New Zealand wartime nurse

Cora Beattie Roberton, ( Anderson; 4 March 1881 – 24 September 1962) was a decorated New Zealand nurse who ran several Allied hospitals in the United Kingdom during the First World War. In time, she was appointed matron to every major hospital for injured New Zealand soldiers in England.

At 21 she was one of the survivors of an Australian steamer disaster when it sank off the coast of New Zealand in 1902. After the collision, she was picked up by the last lifeboat to leave the sinking ship.

==Life and work==
Born Cora Beattie Anderson in Auckland as one of eight children of Annie Buchanan and city engineer William Anderson, she attended the local Girls Grammar School from 1895 to 1898.

On 9 November 1902, Anderson was rescued on the last lifeboat to depart the passenger steamer Elingamite that sank 35 miles off the coast of New Zealand. She was rescued while standing in waist-deep water on the sinking steamer, and spent an estimated 25 hours, cramped and extremely cold in the open boat, before it found dry land. Of the 136 registered passengers on the steamer, fatalities from the collision numbered 28 passengers and 17 crew members, many of whom died from drowning or exposure to the elements. Her experience was detailed in the local papers.

Anderson went on to study nursing, graduating from the Thames Hospital in 1909 and finishing her midwife training at St Helen’s Hospital in Auckland. In 1910 she was appointed matron of the Townley Maternity Home in Gisborne, and in 1912 she became a district nurse for Māori patients in the Rotorua district.

===War service===
With the outbreak of the First World War in August 1914, Anderson was selected to serve among the first 50 nurses sent to England with the New Zealand Army Nursing Service (NZANS) under the direction of the British War Office. She was 34 years old when her group sailed for London on 8 April 1915. They soon left England to staff a hospital in Cairo, Egypt, where they treated many hundreds of soldiers wounded during the Gallipoli campaign.

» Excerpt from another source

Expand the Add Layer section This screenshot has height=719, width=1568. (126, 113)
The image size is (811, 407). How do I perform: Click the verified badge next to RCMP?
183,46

In June 1916, Anderson was sent back to England and promoted to matron so she could take charge of No. 1 New Zealand General Hospital at Brockenhurst. In December 1916, she was made matron of No. 3 New Zealand General Hospital at Codford on the Salisbury Plain and then, in April 1917, she became matron of the Hornchurch Convalescent Hospital in Essex, near London. That facility could handle up to 2,500 patients and treat 400 patients a day in its physiotherapy department. By 1918, about 20,000 patients had been treated at Hornchurch. Anderson was eventually appointed the matron of each of the major New Zealand hospitals in England.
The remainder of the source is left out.